**ENTRIES SHOWN:**
☆ ☆ ☆ ☆
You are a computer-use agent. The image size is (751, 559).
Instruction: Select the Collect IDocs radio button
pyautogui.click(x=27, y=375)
☆ ☆ ☆ ☆
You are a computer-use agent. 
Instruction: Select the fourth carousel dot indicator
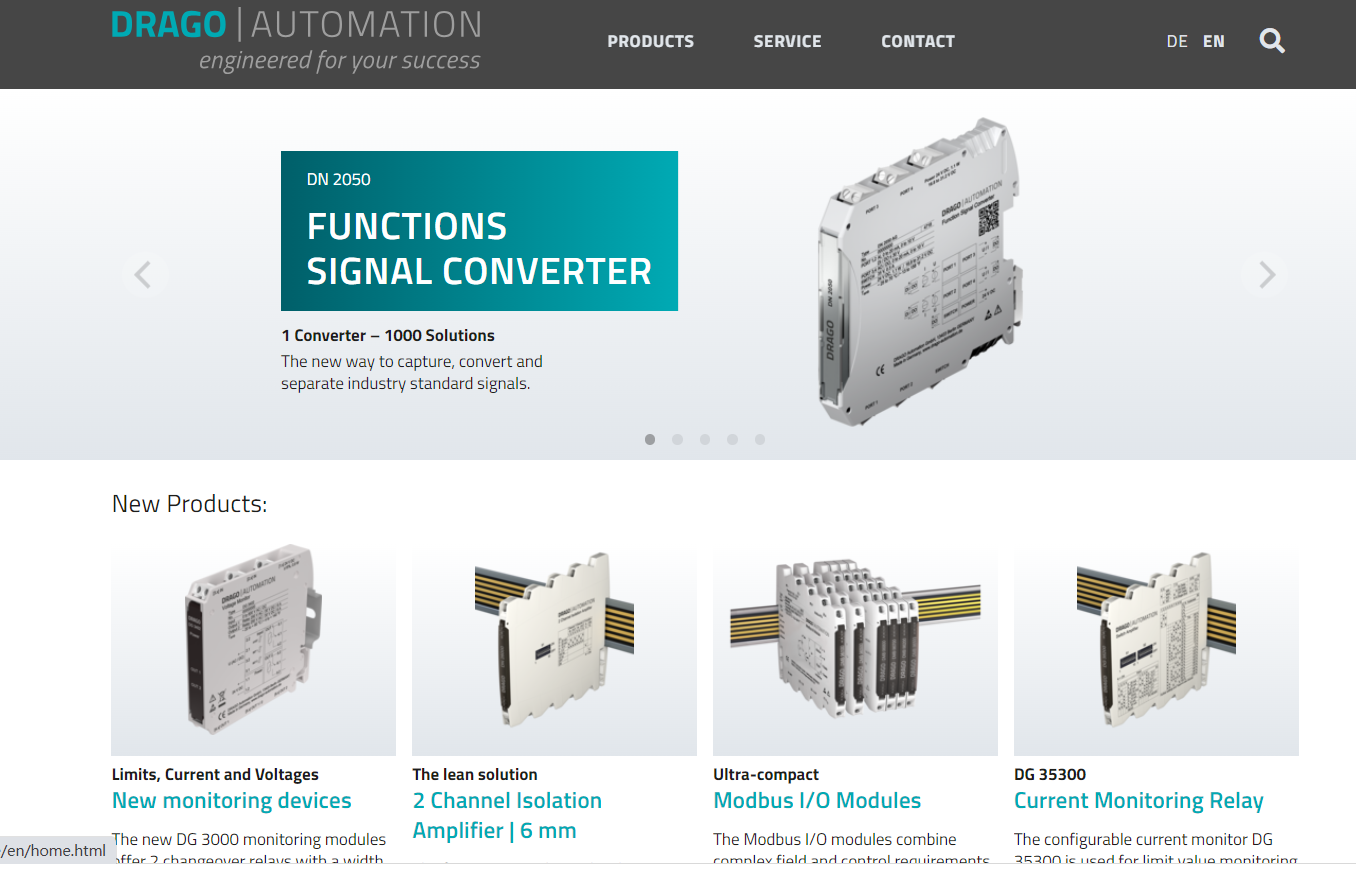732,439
☆ ☆ ☆ ☆
**EXERCISE TASK:** Can you render the part that opens with the line containing "You are a computer-use agent. The" and closes with the line containing "pyautogui.click(x=27, y=375)", both ends included, as a numbered list with blank lines left out?

**RESPONSE TO THE TASK:**
1. You are a computer-use agent. The image size is (751, 559).
2. Instruction: Select the Collect IDocs radio button
3. pyautogui.click(x=27, y=375)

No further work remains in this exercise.